* Provided text *
★ ★ ★ ★
A DECADE ago, Branden Jacobs-Jenkins wrote a play about a high school reunion only to put it away in a drawer in frustration.
Fast forward to a recent alumni event for his own high school, and the feted American playwright learned that a 10th of his class had died in the intervening 20 years. “That is kind of an outrageous number because none of us are 40 yet. A couple from Covid, some suicides, some strange illnesses.”
And so he returned to the drawer and wrote The Comeuppance, which opens tonight at the Almeida Theatre. It feels at once a deeply personal take on friendship, mortality and the pernicious nature of memory; but it’s also a state-of-the-nation play about issues from broken politics to collapsing healthcare. Most of all, it seeks to grapple with the impact of Covid. “I thought, we haven’t had closure on what was a multi-year trauma for the world.”
When we meet, the 39-year-old — described by the New York Times as “one of [the US’s] most original and illuminating writers” — is chipper. In a knit jumper and khaki trousers, he is relaxed and quick to laugh — even as the chat veers into the morbid.
He tells me that during Covid he reconnected with people he hadn’t seen in years and was constantly surprised “at the shape of their lives when stacked against the version of them I knew” — the urge to reach out for many, he adds, was partly a “memento mori thing”, a newfound awareness of their mortality.
★ ★ ★ ★
* Requirement *
Reproduce the part of the passage on Branden Jacobs-Jenkins that starts at "When we meet, the" and ends at "into the morbid.". Rely solely on the passage on Branden Jacobs-Jenkins.

* Given information *
★ ★ ★ ★
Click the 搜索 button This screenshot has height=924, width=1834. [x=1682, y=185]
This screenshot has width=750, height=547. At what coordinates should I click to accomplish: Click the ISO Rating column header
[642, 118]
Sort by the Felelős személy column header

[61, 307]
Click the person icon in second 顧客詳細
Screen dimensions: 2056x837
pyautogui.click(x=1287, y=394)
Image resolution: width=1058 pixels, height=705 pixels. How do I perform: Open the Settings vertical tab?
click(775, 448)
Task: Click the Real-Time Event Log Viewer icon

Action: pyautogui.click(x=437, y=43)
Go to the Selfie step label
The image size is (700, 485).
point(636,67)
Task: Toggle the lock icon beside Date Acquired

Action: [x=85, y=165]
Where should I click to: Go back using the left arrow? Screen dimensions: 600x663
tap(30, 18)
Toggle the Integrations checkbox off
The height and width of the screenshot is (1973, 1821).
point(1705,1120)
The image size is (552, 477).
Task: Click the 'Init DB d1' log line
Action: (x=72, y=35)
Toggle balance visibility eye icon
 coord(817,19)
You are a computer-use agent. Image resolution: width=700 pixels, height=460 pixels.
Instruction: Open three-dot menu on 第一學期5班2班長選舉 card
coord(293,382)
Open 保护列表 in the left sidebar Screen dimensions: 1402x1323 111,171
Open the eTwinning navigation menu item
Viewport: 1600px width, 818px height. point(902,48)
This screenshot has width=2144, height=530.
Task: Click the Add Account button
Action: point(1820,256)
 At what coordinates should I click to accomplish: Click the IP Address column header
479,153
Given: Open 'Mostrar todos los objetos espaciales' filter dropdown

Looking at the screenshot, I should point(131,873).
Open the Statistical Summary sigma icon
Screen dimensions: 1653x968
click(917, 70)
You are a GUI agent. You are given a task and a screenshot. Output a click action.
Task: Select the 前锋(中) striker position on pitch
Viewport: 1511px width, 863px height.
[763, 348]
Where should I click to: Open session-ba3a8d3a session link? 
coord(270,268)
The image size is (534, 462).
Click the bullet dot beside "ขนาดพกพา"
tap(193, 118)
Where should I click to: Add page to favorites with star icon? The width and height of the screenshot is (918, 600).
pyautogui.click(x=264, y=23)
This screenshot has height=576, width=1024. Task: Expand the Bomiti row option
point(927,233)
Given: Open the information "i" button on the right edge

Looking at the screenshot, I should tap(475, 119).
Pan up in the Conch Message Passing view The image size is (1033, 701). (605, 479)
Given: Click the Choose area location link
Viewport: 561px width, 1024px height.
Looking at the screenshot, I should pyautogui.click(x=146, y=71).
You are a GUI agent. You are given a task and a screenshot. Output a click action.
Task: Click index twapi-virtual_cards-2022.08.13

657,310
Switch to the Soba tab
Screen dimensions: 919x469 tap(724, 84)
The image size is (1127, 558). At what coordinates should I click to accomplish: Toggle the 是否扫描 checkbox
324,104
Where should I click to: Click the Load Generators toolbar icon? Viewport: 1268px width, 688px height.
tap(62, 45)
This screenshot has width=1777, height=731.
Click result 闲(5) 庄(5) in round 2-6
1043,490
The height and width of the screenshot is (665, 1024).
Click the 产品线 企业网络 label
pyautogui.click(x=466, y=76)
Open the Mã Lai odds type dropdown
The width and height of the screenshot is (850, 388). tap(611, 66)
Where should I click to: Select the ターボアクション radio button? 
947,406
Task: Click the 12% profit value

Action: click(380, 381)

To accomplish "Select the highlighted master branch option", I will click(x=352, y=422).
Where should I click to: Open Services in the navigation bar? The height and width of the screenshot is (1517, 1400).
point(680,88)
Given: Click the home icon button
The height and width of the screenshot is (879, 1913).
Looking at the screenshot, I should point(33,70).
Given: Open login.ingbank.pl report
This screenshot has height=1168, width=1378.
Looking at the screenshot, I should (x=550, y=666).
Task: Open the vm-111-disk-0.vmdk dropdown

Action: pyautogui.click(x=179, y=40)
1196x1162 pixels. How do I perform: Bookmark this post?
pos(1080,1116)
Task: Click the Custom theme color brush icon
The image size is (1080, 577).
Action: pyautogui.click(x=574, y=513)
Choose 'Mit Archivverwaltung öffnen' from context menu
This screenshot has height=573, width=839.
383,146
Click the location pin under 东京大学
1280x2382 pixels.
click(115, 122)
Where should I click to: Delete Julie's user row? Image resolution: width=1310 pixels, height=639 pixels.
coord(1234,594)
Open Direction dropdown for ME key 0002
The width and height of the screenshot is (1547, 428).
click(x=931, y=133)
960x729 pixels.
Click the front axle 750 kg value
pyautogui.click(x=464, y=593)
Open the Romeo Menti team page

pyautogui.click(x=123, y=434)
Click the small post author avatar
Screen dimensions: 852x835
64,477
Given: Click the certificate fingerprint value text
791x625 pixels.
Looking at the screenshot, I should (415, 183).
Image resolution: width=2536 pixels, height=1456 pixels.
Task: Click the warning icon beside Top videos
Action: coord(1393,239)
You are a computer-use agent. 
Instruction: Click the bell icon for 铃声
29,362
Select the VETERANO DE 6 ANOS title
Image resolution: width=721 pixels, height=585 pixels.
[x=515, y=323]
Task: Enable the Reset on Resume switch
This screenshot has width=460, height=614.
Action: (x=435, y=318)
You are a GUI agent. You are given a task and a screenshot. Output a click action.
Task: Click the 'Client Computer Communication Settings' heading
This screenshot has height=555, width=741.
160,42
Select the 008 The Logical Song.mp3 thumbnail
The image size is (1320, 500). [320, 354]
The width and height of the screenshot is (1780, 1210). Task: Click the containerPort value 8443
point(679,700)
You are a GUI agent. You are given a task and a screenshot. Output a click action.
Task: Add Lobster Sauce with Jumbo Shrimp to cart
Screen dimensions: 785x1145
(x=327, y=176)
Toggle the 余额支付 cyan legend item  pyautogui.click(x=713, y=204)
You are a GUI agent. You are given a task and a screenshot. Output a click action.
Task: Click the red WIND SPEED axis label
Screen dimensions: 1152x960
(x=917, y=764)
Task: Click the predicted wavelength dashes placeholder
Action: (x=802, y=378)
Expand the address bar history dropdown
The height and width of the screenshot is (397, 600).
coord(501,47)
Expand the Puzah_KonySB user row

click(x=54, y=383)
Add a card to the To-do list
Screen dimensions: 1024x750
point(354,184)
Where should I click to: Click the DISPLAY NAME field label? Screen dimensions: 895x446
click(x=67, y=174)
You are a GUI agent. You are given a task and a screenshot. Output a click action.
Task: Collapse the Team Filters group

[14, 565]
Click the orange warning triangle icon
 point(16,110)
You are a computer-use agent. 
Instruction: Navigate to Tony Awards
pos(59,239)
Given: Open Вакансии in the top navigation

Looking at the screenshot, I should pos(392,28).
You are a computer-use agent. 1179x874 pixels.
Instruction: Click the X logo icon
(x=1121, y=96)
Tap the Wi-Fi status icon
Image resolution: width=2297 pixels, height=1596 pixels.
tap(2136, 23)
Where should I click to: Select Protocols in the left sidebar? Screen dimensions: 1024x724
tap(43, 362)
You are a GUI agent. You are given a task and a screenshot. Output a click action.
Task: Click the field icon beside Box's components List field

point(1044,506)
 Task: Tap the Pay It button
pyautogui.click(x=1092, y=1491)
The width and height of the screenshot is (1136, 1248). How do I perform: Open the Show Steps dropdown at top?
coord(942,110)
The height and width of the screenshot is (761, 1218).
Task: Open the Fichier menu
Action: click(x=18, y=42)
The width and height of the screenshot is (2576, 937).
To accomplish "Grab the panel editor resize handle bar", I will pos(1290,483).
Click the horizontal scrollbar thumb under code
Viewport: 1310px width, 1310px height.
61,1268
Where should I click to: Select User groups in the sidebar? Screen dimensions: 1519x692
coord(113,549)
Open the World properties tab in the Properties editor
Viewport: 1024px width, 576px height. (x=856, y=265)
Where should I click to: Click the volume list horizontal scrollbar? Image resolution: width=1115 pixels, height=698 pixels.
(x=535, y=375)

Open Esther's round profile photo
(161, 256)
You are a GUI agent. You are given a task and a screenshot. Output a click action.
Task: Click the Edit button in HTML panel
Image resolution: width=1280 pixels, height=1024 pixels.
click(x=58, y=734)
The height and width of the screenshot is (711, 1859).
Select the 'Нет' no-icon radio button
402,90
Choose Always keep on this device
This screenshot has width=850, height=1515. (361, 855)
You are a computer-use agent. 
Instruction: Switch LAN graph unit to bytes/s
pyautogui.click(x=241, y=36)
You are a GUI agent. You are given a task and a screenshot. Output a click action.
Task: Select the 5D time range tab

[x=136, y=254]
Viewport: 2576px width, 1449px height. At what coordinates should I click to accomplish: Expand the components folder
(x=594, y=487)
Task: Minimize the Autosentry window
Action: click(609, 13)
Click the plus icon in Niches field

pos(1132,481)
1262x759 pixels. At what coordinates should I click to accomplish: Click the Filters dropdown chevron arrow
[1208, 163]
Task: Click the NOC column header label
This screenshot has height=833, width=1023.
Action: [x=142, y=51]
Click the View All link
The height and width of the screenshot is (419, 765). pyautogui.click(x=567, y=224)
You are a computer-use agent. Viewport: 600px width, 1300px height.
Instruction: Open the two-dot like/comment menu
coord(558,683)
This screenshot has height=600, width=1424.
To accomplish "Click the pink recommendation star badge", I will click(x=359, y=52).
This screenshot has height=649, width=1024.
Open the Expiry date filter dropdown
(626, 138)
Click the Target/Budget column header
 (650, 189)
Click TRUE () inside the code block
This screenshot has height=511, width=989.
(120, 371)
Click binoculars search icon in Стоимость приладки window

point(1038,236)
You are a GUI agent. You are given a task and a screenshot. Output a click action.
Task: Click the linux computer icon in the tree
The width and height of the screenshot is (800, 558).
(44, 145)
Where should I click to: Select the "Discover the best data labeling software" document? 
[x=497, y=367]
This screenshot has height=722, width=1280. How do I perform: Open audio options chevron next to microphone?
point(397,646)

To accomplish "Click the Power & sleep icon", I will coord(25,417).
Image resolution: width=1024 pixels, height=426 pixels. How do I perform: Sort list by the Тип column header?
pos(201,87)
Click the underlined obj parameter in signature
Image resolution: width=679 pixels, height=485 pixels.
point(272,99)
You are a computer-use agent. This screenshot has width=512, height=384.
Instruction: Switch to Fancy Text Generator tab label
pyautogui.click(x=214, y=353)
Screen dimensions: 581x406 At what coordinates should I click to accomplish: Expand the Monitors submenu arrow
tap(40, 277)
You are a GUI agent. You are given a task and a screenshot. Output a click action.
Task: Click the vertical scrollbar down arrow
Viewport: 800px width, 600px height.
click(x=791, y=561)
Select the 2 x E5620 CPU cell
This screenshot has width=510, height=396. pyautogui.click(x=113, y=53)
★ ★ ★ ★
* Worked solution *
When we meet, the 39-year-old — described by the New York Times as “one of [the US’s] most original and illuminating writers” — is chipper. In a knit jumper and khaki trousers, he is relaxed and quick to laugh — even as the chat veers into the morbid.